Kim Glas, deputy assistant secretary for textiles and apparel at the Commerce Department, said her office has received many phone calls and e-mails all year from brands and retailers “looking for sourcing finished apparel here in the USA.” To facilitate that, Glas said OTEXA is developing a Made in USA database where U.S. textile and apparel suppliers can upload information to the government Web site and make information available to retailers and sourcing executives.
OTEXA expects to have the database operational this year, although there is not currently a target date, she said. On request from brands and retailers, the office will share the list of suppliers available to produce apparel and other products in the U.S.
“This is a result of brands and retailers constantly coming to our office over the last six months to a year looking to source products closer to home,” Glas said. “They want Made in USA labels in their stores because customers are demanding that. This project came as a direct result of companies asking about it.”
Commerce also joined forces with the Sourcing at MAGIC trade show for the second installment of the “Sourcing in the Americas” pavilion and summit, highlighting U.S. apparel producers, as well as those in the Western Hemisphere, at the Las Vegas Convention Center last month.
“I think what Francisco Sánchez [undersecretary for international trade at the Commerce Department] is doing is great,” said Kevin Burke, president and chief executive officer of the American Apparel & Footwear Association. “He is promoting jobs in the U.S. and the Western Hemisphere.…And we fully support that. We think that is good for the industry.”

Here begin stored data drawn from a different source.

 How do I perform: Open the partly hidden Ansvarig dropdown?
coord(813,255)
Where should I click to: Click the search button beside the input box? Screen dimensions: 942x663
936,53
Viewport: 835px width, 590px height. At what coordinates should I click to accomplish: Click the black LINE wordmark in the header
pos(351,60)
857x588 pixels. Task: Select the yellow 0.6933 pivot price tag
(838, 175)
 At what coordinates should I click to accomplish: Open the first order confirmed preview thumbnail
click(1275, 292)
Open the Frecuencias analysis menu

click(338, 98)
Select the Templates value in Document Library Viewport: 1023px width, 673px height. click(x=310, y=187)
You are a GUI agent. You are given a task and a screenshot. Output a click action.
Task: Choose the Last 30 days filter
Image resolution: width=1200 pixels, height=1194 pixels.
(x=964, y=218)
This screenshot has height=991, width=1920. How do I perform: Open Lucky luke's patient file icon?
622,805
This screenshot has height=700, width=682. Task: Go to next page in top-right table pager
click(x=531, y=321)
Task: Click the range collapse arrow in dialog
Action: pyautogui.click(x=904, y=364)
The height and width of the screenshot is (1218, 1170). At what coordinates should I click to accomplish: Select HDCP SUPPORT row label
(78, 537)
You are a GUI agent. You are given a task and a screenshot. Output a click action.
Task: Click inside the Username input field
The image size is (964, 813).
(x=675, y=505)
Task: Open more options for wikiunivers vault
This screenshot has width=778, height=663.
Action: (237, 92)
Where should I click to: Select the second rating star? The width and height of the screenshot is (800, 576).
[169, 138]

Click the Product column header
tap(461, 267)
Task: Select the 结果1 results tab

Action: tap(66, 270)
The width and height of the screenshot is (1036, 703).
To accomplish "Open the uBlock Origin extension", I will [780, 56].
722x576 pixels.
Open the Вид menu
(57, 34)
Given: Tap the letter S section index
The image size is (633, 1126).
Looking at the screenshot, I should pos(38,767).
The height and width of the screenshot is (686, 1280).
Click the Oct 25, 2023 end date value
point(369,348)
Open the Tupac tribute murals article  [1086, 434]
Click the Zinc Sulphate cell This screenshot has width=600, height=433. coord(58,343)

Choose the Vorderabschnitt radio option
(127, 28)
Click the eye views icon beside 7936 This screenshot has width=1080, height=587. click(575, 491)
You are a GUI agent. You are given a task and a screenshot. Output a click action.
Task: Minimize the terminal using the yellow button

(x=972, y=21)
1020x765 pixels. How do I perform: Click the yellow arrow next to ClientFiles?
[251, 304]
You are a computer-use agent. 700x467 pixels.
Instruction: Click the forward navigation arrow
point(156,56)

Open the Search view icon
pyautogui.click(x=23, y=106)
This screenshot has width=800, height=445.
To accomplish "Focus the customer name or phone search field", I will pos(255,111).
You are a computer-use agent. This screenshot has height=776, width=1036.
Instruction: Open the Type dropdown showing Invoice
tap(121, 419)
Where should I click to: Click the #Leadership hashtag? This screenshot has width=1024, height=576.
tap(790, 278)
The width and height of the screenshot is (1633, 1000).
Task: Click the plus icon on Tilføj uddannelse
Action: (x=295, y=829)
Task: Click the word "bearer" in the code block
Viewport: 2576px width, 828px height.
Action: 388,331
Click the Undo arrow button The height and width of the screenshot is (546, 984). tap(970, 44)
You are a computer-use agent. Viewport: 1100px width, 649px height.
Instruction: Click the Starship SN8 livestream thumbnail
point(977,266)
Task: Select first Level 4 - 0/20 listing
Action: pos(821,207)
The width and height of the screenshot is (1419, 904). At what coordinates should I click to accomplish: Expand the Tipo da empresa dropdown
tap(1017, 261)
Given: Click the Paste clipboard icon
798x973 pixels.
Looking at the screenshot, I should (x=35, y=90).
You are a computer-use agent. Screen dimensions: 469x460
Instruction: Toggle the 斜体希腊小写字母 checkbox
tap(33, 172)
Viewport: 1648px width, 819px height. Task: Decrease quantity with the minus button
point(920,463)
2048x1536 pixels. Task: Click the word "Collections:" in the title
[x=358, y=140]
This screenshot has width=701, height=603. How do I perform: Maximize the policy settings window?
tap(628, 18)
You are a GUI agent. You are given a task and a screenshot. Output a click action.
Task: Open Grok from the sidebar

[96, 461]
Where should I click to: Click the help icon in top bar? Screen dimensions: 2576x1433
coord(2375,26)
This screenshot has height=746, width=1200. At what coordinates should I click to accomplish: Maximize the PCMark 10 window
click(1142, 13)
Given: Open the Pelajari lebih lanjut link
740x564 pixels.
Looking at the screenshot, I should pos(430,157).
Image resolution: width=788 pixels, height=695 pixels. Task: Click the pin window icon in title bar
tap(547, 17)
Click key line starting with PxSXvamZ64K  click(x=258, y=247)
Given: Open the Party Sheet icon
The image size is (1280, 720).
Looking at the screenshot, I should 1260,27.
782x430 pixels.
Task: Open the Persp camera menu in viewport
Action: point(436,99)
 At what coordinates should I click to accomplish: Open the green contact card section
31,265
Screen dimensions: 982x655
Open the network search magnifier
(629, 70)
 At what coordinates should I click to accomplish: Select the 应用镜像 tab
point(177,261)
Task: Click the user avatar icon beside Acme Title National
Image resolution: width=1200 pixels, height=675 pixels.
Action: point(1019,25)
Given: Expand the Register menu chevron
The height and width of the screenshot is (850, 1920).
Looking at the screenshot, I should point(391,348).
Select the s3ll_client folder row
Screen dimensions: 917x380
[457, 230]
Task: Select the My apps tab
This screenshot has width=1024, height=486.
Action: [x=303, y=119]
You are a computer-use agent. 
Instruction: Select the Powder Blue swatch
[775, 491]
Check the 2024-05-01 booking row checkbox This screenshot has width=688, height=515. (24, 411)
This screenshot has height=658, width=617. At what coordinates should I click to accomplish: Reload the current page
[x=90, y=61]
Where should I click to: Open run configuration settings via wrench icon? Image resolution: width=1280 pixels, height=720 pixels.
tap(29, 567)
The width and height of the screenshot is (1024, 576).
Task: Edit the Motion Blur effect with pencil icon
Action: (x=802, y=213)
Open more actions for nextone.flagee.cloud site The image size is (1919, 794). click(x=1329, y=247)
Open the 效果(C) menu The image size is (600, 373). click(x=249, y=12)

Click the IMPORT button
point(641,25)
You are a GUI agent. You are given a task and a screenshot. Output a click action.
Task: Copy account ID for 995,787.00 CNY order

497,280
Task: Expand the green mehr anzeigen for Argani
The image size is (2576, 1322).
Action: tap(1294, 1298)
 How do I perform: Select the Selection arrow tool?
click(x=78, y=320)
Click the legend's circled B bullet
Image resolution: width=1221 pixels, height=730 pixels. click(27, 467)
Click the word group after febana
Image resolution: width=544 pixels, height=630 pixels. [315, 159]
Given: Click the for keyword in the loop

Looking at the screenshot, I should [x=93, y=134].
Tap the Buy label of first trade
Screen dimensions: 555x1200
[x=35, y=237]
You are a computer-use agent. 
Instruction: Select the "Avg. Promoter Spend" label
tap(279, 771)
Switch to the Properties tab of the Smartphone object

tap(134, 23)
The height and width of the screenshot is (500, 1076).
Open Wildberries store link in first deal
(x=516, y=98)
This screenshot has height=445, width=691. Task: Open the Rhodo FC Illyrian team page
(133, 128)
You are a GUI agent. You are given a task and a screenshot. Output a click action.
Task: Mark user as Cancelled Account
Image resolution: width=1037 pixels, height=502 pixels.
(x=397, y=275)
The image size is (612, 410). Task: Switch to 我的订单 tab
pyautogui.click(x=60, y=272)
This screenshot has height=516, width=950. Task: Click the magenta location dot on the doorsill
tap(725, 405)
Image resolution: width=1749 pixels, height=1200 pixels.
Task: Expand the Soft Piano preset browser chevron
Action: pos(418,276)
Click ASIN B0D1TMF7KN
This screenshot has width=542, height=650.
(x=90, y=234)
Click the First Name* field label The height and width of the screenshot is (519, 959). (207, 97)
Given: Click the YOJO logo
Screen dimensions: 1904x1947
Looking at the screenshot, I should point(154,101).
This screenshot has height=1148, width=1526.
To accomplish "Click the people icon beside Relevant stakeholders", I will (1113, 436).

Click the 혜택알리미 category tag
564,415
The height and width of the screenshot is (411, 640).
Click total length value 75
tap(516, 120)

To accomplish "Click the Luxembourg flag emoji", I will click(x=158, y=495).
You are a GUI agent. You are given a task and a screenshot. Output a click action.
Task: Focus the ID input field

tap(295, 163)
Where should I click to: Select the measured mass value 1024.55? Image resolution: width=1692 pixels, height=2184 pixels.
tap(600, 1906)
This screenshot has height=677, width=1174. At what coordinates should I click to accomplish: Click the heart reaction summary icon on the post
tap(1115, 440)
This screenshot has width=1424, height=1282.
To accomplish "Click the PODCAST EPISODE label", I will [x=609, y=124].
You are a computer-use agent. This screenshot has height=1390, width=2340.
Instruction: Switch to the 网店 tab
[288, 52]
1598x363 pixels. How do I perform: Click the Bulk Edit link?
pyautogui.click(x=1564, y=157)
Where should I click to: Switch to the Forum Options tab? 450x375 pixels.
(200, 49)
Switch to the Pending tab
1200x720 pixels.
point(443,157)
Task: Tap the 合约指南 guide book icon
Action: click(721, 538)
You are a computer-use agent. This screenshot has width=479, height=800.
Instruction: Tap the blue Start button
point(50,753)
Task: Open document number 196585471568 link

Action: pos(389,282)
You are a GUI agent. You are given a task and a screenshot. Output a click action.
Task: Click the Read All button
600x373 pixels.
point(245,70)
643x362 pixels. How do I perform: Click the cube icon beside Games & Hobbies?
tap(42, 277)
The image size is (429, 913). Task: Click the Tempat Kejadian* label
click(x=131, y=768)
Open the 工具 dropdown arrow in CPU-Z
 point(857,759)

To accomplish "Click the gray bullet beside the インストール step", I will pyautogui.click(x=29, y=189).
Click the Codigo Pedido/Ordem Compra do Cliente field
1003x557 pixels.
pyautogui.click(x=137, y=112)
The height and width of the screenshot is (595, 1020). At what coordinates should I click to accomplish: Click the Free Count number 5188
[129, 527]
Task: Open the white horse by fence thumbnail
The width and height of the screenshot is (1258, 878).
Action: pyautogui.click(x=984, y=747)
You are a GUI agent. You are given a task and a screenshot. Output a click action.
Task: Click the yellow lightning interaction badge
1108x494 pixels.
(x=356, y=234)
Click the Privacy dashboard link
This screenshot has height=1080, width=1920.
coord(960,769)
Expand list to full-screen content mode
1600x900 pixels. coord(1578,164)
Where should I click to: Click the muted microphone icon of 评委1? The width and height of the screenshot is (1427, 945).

Burke said even though the majority of apparel consumed in the U.S. is imported, the combined industry still supports 4 million jobs in the U.S. and he said the government should place more of a positive emphasis on imports as it does with exports.
“Don’t try to make imports look bad because certain parts of the American base are not doing as well as before,” said Burke, addressing the government. “The economy as a whole has to be balanced. If we can make things in the U.S., terrific. But if we bring value [he estimated that 75 percent of a product’s value is added in the U.S.] to the American economy by importing, we will continue to do it.”
The Obama administration also pressed Congress to pass two trade measures in early August that could help maintain or stimulate more jobs at home. One in particular helps U.S. textile producers and apparel importers doing business in Central America. The bill closed a loophole in the Central American Free Trade Agreement that allowed companies to substitute a fine yarn as sewing thread and get around a requirement that sewing thread be made in the U.S. or Central America.
“There are 1,800 [employees making] sewing thread in the U.S. alone,” Glas said. “This will have an impact on their jobs. I am starting to hear from companies that are actually looking to hire more workers to produce the sewing thread.”
Auggie Tantillo, executive director of the American Manufacturing Trade Action Coalition, said: “By closing [the loophole], we are confident that U.S. thread producers can begin to recapture market share in the CAFTA region, leading to more jobs and increased U.S. exports.”
“I think the apparel and textile manufacturing industry is really on the cusp of seeing significant growth for many years if the right policies are put into place, because you see this increase in costs in China and a greater interest in buying goods made in the U.S. by consumers,” said Cass Johnson, president of the National Council of Textile Organizations. “So you have two great drivers and you have already seen some manufacturing come back. Whoever is in the government needs to put in trade, economic and regulatory policies that help to ensure that growth actually occurs.”